Campaign of the Week

26 October 2021

Vienna Tourist Board creates OnlyFans for NSFW art 

Tourist board uses OnlyFans account to evade censorship and promote the city’s famed artwork

In protest against the censorship rules of social media platforms such as Facebook and TikTok, and to promote the city as a travel destination, the Vienna Tourist Board has opened an account on OnlyFans to showcase risqué artwork found in the Austrian capital’s museums and galleries.

The decision to promote its art through the adult-only platform – under the banner Vienna Laid Bare – stemmed from a series of suspensions and bans from social platforms. In July, Vienna’s Albertina Museum saw its TikTok account suspended and then blocked for showing works by the Japanese photographer Nobuyoshi Araki as they featured an obscured female breast.

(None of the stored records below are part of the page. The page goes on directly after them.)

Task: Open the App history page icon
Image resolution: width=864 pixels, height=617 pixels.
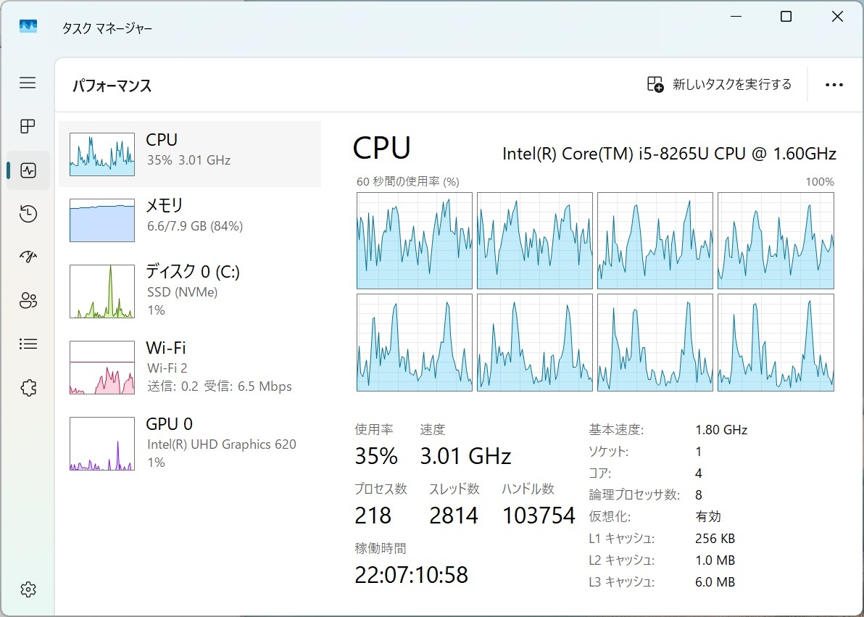Action: pos(28,214)
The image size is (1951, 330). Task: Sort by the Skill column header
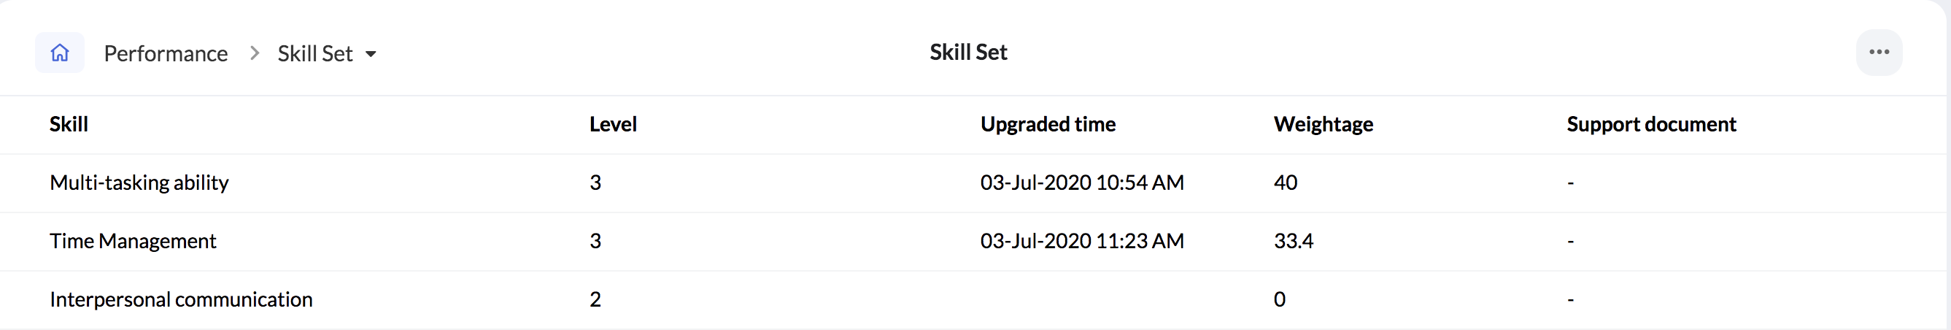(69, 124)
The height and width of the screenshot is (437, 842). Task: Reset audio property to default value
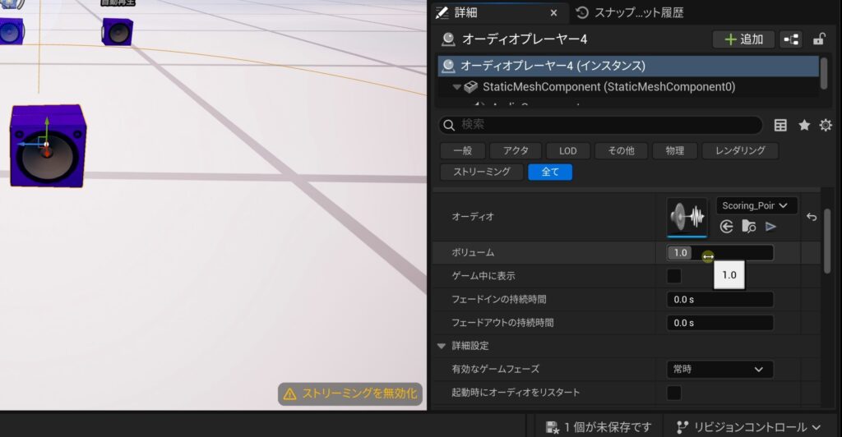(x=812, y=217)
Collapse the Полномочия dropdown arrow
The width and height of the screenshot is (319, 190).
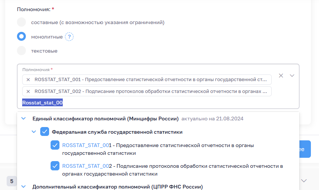(x=292, y=76)
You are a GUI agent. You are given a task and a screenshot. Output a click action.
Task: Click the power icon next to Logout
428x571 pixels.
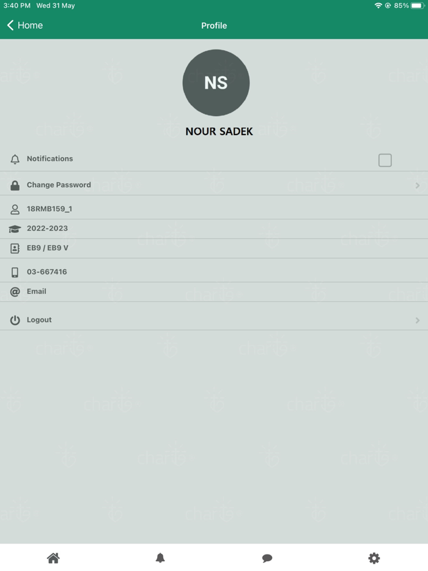tap(15, 320)
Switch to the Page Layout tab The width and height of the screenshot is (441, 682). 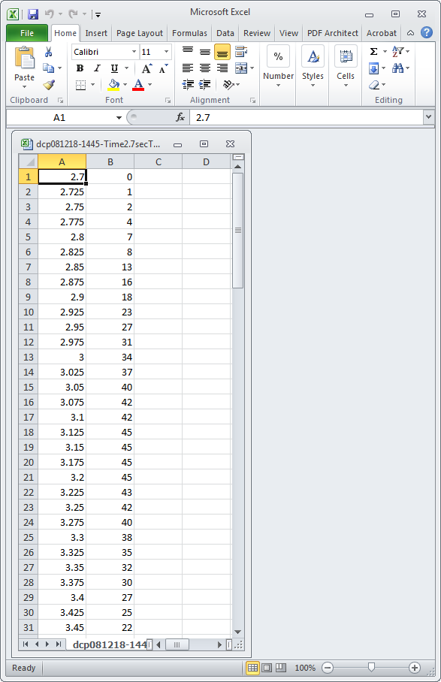(x=140, y=33)
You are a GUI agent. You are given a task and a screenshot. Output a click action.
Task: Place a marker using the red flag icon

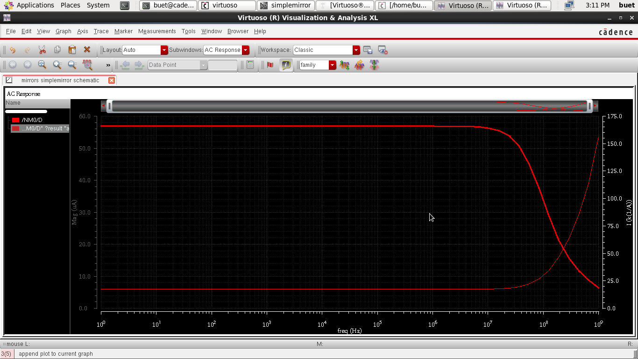269,65
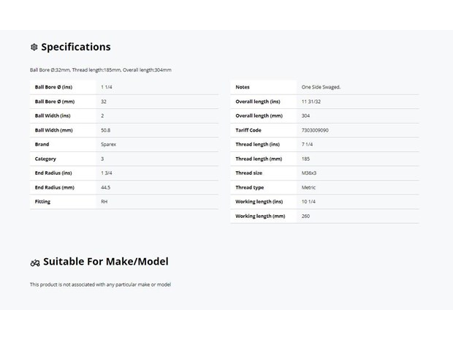Screen dimensions: 453x340
Task: Click the Overall length (mm) label
Action: pos(259,116)
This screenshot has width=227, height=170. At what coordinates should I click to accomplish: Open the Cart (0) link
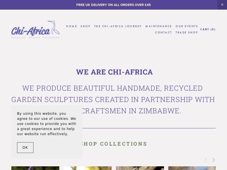[x=208, y=29]
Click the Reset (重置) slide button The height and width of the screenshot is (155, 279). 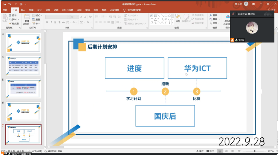(36, 19)
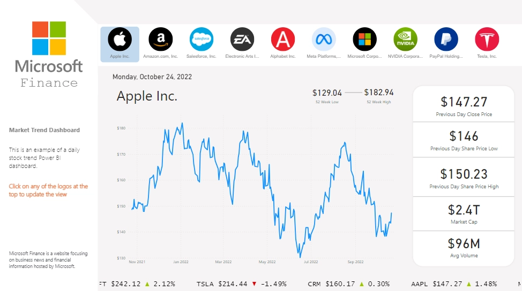522x291 pixels.
Task: Select the NVIDIA Corporation logo
Action: [x=405, y=39]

And, in 2019, Instagram ruled that a painting by Peter Paul Rubens violated the platform’s community standards, which prohibit depictions of nudity, even those that are ‘artistic or creative in nature’.

This year, the Leopold Museum in Vienna marked its 20th anniversary with a short film featuring Koloman Moser’s 1913 painting, Liebespaar, which shows a nude couple. Facebook and Instagram rejected the film as potentially pornographic.

An array of works are now on display on the board’s OnlyFans account, which is being promoted on the very platforms that banned the art (Facebook, Instagram, Twitter, etc).

Early subscribers to the OnlyFans account could either claim a Vienna City Card (with benefits that include free public transport and various discounts) or a ticket to see one of the artworks in person.

‘These artworks are crucial and important to Vienna – when you think of the self-portrait by Schiele from 1910, it’s one of the most iconic artworks,’ said Helen Hartlauer, a spokesperson for the Vienna Tourist Board, in the press release. ‘If they cannot be used on a communications tool as strong as social media, it’s unfair and frustrating.’

Contagious Insight 

Virtual viewing / At the start of the Covid-19 pandemic, we saw many museums embracing virtual experiences. The Black Country Living Museum in the UK attracted 360,000 followers on TikTok by creating videos of its staff playing characters from early Industrial England, while the J Paul Getty Museum in America created a tool that allowed fans of Nintendo’s Animal Crossing: New Horizons to decorate their in-game environment with images from its open-access collection of artworks.

What makes the Vienna Tourist Board’s campaign interesting is that it doesn’t matter how many people visit the brand’s OnlyFans page – the contentious issue of censorship and the brand’s decision to take an unexpected political stand against it is enough to earn the tourist board great PR.

This isn’t the first time that the cultural institutions of Vienna have made their voices heard. In fact, in 2017 a woman posted a photo on Facebook of Venus of Willendorf, a 30,000-year-old statue that depicts women and fertility, but the social media platform ruled it pornographic. Vienna’s Natural History Museum released a statement arguing that ‘an archaeological object, especially such an iconic one, should not be banned from Facebook because of nudity, as no artwork should be.’ Facebook apologised. Vienna’s Tourist Board also took the debate to the streets of London that same year, with an outdoor campaign starring the works of Austrian expressionist painter Egon Schiele that were dubbed too racy to show in their full glory (unless you go to Vienna).

In with the old / While Vienna’s museums and galleries boast an array of renowned artwork (such as Gustav Klimt’s The Kiss and Albrecht Dürer’s Young Hare), the tourist board has to continually find new ways of promoting these masterpieces. By taking well-known pieces of art and putting them in a modern setting, Vienna’s tourist board is able to reignite interest in the works and increase the likelihood of travellers considering it for their next trip.

The Los Angeles Country Museum of Art caused a similar stir by creating a number of amusing ‘snaps’ on Snapchat that overlaid modern themes onto classical works of art. The British Museum even recreated its building (as well as a selection of exhibits) within Minecraft to broaden the institution’s appeal.